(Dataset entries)
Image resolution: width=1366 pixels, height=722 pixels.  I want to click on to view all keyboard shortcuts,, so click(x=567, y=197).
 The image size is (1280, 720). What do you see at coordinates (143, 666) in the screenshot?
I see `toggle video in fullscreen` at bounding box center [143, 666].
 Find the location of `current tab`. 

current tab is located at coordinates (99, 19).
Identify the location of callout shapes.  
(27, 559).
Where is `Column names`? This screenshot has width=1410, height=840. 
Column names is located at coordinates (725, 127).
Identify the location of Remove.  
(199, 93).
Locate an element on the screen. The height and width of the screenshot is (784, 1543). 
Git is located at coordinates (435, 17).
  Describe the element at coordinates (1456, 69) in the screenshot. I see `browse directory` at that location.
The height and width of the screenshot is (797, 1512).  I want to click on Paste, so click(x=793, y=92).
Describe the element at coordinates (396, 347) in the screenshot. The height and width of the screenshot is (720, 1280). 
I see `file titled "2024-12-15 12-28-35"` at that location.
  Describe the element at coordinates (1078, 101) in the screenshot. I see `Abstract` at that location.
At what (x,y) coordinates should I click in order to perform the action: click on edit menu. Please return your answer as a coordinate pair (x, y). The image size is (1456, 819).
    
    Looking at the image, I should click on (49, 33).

**What needs to be done:** Rewrite the material above, replacing each "Identify the location of" with "Point out the location of" and leaving everything else unchanged.

**Task response:**
Image resolution: width=1366 pixels, height=722 pixels.  I want to click on to view all keyboard shortcuts,, so click(x=567, y=197).
 The image size is (1280, 720). What do you see at coordinates (143, 666) in the screenshot?
I see `toggle video in fullscreen` at bounding box center [143, 666].
 Find the location of `current tab`. 

current tab is located at coordinates (99, 19).
Point out the location of callout shapes.  
(27, 559).
Where is `Column names`? This screenshot has width=1410, height=840. 
Column names is located at coordinates (725, 127).
Point out the location of Remove.  
(199, 93).
Locate an element on the screen. The height and width of the screenshot is (784, 1543). 
Git is located at coordinates (435, 17).
  Describe the element at coordinates (1456, 69) in the screenshot. I see `browse directory` at that location.
The height and width of the screenshot is (797, 1512).  I want to click on Paste, so click(x=793, y=92).
Describe the element at coordinates (396, 347) in the screenshot. The height and width of the screenshot is (720, 1280). 
I see `file titled "2024-12-15 12-28-35"` at that location.
  Describe the element at coordinates (1078, 101) in the screenshot. I see `Abstract` at that location.
At what (x,y) coordinates should I click in order to perform the action: click on edit menu. Please return your answer as a coordinate pair (x, y). The image size is (1456, 819).
    
    Looking at the image, I should click on (49, 33).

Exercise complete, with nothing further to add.